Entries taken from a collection
_ _ _ _ _ _ _

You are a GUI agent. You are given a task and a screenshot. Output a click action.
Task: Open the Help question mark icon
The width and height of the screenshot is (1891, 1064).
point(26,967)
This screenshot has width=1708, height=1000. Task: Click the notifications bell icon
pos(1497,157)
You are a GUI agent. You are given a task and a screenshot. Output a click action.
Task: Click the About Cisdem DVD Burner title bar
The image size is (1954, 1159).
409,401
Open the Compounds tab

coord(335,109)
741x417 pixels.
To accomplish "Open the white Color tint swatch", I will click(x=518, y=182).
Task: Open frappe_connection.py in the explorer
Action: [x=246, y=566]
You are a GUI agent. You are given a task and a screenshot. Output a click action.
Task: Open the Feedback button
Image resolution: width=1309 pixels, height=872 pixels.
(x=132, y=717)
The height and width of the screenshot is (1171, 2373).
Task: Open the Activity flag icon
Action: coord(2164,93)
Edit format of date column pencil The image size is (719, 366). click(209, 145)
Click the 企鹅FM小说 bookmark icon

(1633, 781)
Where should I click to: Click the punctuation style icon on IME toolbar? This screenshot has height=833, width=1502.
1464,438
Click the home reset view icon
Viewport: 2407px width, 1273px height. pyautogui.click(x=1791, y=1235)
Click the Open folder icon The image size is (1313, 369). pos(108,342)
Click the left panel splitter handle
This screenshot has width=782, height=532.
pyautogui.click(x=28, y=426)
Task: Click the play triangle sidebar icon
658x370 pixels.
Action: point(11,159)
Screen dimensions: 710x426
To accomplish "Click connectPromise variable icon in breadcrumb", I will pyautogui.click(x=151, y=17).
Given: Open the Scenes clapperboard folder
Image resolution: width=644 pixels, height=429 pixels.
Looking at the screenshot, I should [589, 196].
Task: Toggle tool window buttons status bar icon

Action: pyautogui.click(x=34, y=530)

_ _ _ _ _ _ _

Whenever a line in the records above contains the string "folder", copy that line.

Click the Open folder icon The image size is (1313, 369). pos(108,342)
Given: Open the Scenes clapperboard folder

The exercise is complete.